◆ Opdrachten ◆
A – Haal uit de tekst over Q-koortsvaccinatie bij schapen het stuk dat begint bij "Vanwege de beperkte" en eindigt bij "van het publiek.". Neem het woord voor woord over.
B – Tot welke datum wordt volgens de tekst over Q-koortsvaccinatie bij schapen de vaccinatieplicht voor schapen in natuurgebieden en rondtrekkende kuddes uitgesteld?
C – Schrijf alstublieft het vervolg van de tekst over Q-koortsvaccinatie bij schapen, aansluitend op de laatste zin die er staat.

◆ Tekstfragment ◆
● ● ● ● ●

Ook de schapen in natuurgebieden en rondtrekkende kuddes zouden vóór 1 januari 2011 gevaccineerd moeten zijn. Op dit moment is echter onvoldoende vaccin in voorraad om deze groep volledig te vaccineren, ondanks het feit dat er door de vaccinfabrikant maximale inspanning is geleverd. Schapen kunnen voor individuele personen een risico vormen wanneer er direct contact tussen mens en een besmet dier plaatsvindt. Bij schapen in natuurgebieden en rondtrekkende kuddes is direct contact met name mogelijk tijdens de stalperiode, in het geval dat de schaapskooi toegankelijk is voor het publiek. Het risico van schaapskooien voor de volksgezondheid is echter beperkt. Volgens de deskundigen levert verwaaiing van de Q-koortsbacterie uit deze schapenstallen geen meetbare bijdrage aan het aantal ziektegevallen bij mensen in de Q-koorts epidemie. Daarnaast mag de schaapskooi tijdens de lammerperiode geen bezoekers ontvangen, als de dieren niet tijdig zijn gevaccineerd.

Vanwege de beperkte beschikbaarheid van het vaccin en het geringe risico voor de volksgezondheid hebben wij besloten om de vaccinatieplicht voor schapen in natuurgebieden en rondtrekkende kuddes uit te stellen tot 1 augustus 2011, onder de volgende voorwaarden:

  • bedrijven met schapen in natuurgebieden en rondtrekkende kuddes die tijdens de stalperiode een publieksfunctie vervullen of waar lammetjesaaidagen worden georganiseerd moeten de dieren vóór 1 januari 2011 en in ieder geval twee weken vóór het dekken volledig laten vaccineren.

  • schapen in natuurgebieden en rondtrekkende kuddes moeten rondom het aflammeren (vanaf 4 maanden dracht tot twee weken na het aflammeren) afgezonderd worden gehouden van het publiek.

● ● ● ● ●

◆ Verzameld materiaal ◆
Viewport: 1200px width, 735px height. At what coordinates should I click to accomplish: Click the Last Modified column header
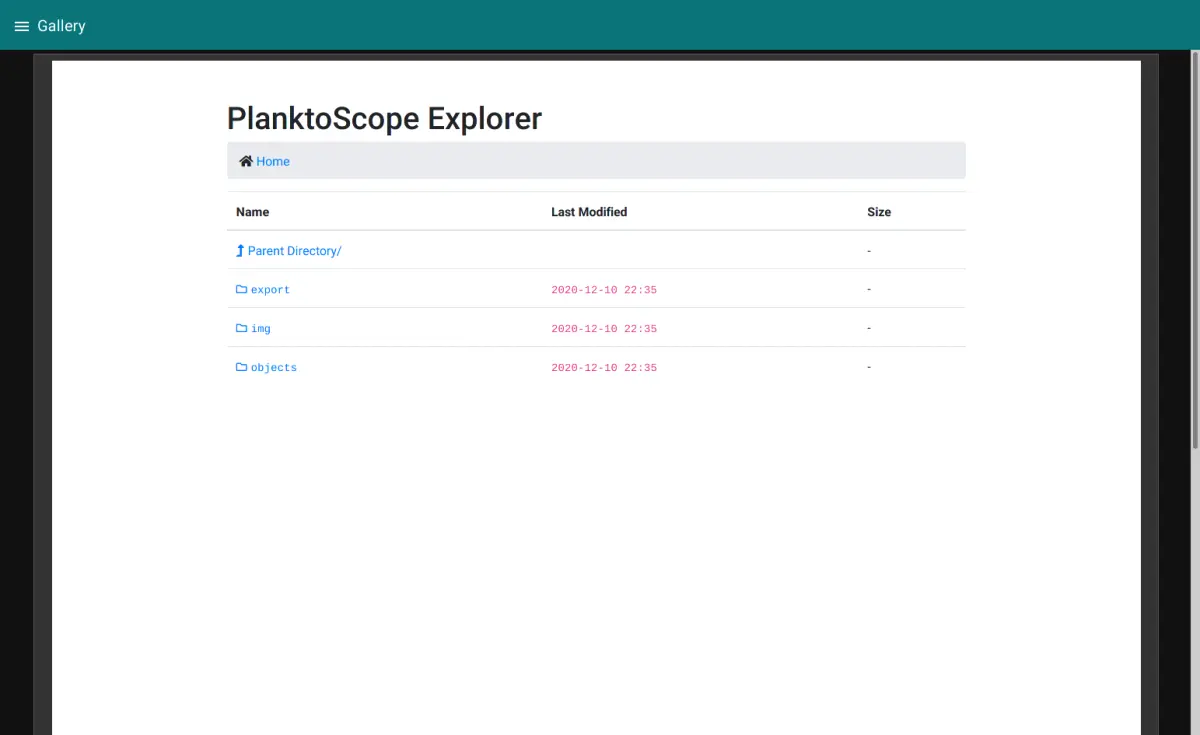pyautogui.click(x=589, y=212)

● ● ● ● ●

◆ Antwoorden ◆
A –
Vanwege de beperkte beschikbaarheid van het vaccin en het geringe risico voor de volksgezondheid hebben wij besloten om de vaccinatieplicht voor schapen in natuurgebieden en rondtrekkende kuddes uit te stellen tot 1 augustus 2011, onder de volgende voorwaarden:

  • bedrijven met schapen in natuurgebieden en rondtrekkende kuddes die tijdens de stalperiode een publieksfunctie vervullen of waar lammetjesaaidagen worden georganiseerd moeten de dieren vóór 1 januari 2011 en in ieder geval twee weken vóór het dekken volledig laten vaccineren.

  • schapen in natuurgebieden en rondtrekkende kuddes moeten rondom het aflammeren (vanaf 4 maanden dracht tot twee weken na het aflammeren) afgezonderd worden gehouden van het publiek.

B – Tot 1 augustus 2011.

C –
De directeur RIVM-CIb meldt dat de deskundigen deze aanpassing van de maatregelen volledig ondersteunen. Niet gevaccineerde schapen kunnen mogelijk voor werknemers en ondernemers een risico vormen. Op de website van de Stichting Gezondheidszorg Agrarische Sectoren (www.stigas.nl) en op de website van het ministerie van Sociale Zaken en Werkgelegenheid (www.minszw.nl) is informatie over Q-koorts te vinden voor werknemers en werkgevers.

LEI-rapport «Q-koorts, economische analyse van het levenslange fokverbod»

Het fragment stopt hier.